── Data for this exercise

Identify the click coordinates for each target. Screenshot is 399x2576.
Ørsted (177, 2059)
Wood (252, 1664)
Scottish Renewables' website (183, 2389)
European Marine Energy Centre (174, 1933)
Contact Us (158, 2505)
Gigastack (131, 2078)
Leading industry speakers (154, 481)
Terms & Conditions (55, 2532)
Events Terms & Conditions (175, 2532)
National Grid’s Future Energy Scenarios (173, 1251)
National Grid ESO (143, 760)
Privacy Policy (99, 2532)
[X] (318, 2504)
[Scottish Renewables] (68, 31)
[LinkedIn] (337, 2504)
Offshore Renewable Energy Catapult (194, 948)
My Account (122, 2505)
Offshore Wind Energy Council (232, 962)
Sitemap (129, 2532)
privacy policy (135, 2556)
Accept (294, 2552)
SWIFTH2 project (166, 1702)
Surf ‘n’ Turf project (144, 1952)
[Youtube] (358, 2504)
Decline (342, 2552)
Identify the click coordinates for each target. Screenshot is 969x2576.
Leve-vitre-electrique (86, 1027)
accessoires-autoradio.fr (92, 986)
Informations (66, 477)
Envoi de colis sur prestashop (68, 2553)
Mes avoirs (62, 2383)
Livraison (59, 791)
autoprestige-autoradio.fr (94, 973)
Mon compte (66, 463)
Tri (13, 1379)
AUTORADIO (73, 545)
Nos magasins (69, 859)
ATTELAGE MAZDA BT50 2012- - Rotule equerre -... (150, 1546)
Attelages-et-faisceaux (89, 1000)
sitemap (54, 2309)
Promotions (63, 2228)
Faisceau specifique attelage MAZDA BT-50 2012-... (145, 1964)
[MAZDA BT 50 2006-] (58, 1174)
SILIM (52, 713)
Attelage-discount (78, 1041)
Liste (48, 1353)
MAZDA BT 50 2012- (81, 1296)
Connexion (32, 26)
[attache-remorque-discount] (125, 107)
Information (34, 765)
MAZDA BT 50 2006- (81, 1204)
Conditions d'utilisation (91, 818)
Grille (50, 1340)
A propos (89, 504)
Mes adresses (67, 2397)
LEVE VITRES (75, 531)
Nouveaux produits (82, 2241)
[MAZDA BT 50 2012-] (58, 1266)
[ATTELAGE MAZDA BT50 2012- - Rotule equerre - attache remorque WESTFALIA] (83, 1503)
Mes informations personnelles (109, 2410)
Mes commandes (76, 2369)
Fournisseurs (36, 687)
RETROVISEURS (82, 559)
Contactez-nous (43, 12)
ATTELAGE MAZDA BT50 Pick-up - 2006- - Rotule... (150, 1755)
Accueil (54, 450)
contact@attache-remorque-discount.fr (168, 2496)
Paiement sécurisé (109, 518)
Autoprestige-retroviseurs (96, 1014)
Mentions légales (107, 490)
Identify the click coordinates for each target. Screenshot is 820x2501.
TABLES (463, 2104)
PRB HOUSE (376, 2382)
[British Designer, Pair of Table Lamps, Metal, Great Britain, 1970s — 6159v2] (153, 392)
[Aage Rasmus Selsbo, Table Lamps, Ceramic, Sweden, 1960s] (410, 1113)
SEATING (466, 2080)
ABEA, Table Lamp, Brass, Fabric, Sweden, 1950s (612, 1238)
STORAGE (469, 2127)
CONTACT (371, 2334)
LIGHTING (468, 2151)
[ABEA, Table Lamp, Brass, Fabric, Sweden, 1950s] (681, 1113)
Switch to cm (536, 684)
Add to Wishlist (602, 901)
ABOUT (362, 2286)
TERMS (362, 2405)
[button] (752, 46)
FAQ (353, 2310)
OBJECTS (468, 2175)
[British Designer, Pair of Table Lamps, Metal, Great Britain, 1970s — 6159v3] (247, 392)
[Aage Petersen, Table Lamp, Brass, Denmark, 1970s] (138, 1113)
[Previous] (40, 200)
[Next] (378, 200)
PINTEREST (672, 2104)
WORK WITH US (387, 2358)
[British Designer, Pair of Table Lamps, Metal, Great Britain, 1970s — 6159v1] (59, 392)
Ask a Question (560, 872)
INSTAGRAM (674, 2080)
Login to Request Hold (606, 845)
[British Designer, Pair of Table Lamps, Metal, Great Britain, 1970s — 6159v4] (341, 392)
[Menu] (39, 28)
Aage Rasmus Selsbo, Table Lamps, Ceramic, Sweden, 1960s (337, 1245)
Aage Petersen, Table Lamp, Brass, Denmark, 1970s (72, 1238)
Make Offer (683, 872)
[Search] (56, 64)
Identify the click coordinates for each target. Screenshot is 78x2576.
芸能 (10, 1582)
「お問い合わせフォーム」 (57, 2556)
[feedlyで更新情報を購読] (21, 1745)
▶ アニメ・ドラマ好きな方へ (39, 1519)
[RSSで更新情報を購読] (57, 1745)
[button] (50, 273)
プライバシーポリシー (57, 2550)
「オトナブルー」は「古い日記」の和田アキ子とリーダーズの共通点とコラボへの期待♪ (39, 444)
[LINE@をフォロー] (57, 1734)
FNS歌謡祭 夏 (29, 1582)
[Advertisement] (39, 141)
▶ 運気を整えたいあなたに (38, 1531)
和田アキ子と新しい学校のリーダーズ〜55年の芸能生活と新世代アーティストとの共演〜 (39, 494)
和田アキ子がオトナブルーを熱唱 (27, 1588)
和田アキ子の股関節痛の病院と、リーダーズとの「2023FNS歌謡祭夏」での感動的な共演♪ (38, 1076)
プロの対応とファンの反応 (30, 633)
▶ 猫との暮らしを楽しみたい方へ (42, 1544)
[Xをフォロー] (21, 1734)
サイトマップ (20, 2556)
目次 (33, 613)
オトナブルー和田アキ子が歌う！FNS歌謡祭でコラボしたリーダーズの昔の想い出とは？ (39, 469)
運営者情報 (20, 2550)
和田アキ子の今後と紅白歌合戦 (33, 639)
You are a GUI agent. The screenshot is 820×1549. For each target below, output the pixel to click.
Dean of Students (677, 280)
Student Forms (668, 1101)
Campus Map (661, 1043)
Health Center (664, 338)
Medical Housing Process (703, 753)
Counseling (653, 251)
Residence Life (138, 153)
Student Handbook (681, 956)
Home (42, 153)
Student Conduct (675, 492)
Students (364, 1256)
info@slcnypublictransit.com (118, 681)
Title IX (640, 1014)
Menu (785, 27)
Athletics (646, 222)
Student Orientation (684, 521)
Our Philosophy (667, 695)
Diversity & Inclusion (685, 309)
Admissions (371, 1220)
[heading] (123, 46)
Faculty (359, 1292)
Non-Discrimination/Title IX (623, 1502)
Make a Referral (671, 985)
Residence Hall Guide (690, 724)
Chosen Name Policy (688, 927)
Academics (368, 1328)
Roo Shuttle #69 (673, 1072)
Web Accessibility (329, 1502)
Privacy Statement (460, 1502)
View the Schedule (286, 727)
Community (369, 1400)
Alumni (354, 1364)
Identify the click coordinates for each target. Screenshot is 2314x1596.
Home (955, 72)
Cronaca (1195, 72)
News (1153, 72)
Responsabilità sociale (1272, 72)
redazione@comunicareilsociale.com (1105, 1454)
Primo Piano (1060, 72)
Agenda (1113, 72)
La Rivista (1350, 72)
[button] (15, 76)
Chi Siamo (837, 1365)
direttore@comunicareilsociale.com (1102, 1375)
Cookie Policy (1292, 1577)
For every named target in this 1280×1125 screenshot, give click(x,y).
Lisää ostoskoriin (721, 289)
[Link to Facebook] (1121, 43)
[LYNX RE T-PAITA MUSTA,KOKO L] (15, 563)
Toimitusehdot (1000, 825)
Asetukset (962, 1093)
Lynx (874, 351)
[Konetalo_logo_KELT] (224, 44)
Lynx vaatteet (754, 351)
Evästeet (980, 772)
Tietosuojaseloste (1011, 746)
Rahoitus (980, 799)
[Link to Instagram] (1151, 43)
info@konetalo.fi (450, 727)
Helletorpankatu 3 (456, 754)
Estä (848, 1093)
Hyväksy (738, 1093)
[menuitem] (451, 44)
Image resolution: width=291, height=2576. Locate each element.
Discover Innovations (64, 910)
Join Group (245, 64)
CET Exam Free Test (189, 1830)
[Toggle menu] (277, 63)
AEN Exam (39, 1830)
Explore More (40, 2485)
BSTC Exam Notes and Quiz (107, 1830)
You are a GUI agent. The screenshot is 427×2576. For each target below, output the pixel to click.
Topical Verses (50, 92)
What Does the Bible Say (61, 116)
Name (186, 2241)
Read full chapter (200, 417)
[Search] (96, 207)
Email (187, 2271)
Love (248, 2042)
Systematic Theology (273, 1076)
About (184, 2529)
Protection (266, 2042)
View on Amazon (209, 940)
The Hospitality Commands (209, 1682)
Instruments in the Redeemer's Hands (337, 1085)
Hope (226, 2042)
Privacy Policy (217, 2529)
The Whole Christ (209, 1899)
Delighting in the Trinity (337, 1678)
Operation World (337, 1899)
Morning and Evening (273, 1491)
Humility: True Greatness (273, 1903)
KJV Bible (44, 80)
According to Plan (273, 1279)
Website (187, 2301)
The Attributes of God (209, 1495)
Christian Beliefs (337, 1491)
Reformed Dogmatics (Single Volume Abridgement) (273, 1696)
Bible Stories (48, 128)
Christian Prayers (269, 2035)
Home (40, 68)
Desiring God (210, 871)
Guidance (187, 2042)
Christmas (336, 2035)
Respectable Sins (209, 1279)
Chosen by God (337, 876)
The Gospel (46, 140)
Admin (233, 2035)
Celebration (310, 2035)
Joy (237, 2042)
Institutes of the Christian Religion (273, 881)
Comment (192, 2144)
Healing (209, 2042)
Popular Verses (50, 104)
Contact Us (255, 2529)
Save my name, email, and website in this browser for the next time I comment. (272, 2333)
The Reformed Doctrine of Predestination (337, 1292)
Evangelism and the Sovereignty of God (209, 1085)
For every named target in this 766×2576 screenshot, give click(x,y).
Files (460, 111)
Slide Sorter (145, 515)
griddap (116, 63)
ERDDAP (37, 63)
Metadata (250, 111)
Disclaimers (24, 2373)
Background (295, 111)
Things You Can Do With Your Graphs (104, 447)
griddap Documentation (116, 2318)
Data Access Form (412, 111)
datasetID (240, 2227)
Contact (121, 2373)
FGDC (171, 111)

────

#### Work request:
For this exercise, output exactly the lines above from the line with "1960s (337, 1245)" to the line with "Our Philosophy (667, 695)", counting both, and leave out the rest.

#### Exercise answer:
Aage Rasmus Selsbo, Table Lamps, Ceramic, Sweden, 1960s (337, 1245)
Aage Petersen, Table Lamp, Brass, Denmark, 1970s (72, 1238)
Make Offer (683, 872)
[Search] (56, 64)
Identify the click coordinates for each target. Screenshot is 78x2576.
芸能 (10, 1582)
「お問い合わせフォーム」 (57, 2556)
[feedlyで更新情報を購読] (21, 1745)
▶ アニメ・ドラマ好きな方へ (39, 1519)
[RSSで更新情報を購読] (57, 1745)
[button] (50, 273)
プライバシーポリシー (57, 2550)
「オトナブルー」は「古い日記」の和田アキ子とリーダーズの共通点とコラボへの期待♪ (39, 444)
[LINE@をフォロー] (57, 1734)
FNS歌謡祭 夏 (29, 1582)
[Advertisement] (39, 141)
▶ 運気を整えたいあなたに (38, 1531)
和田アキ子と新しい学校のリーダーズ〜55年の芸能生活と新世代アーティストとの共演〜 (39, 494)
和田アキ子がオトナブルーを熱唱 (27, 1588)
和田アキ子の股関節痛の病院と、リーダーズとの「2023FNS歌謡祭夏」での感動的な共演♪ (38, 1076)
プロの対応とファンの反応 (30, 633)
▶ 猫との暮らしを楽しみたい方へ (42, 1544)
[Xをフォロー] (21, 1734)
サイトマップ (20, 2556)
目次 (33, 613)
オトナブルー和田アキ子が歌う！FNS歌謡祭でコラボしたリーダーズの昔の想い出とは？ (39, 469)
運営者情報 (20, 2550)
和田アキ子の今後と紅白歌合戦 (33, 639)
You are a GUI agent. The screenshot is 820×1549. For each target below, output the pixel to click.
Dean of Students (677, 280)
Student Forms (668, 1101)
Campus Map (661, 1043)
Health Center (664, 338)
Medical Housing Process (703, 753)
Counseling (653, 251)
Residence Life (138, 153)
Student Handbook (681, 956)
Home (42, 153)
Student Conduct (675, 492)
Students (364, 1256)
info@slcnypublictransit.com (118, 681)
Title IX (640, 1014)
Menu (785, 27)
Athletics (646, 222)
Student Orientation (684, 521)
Our Philosophy (667, 695)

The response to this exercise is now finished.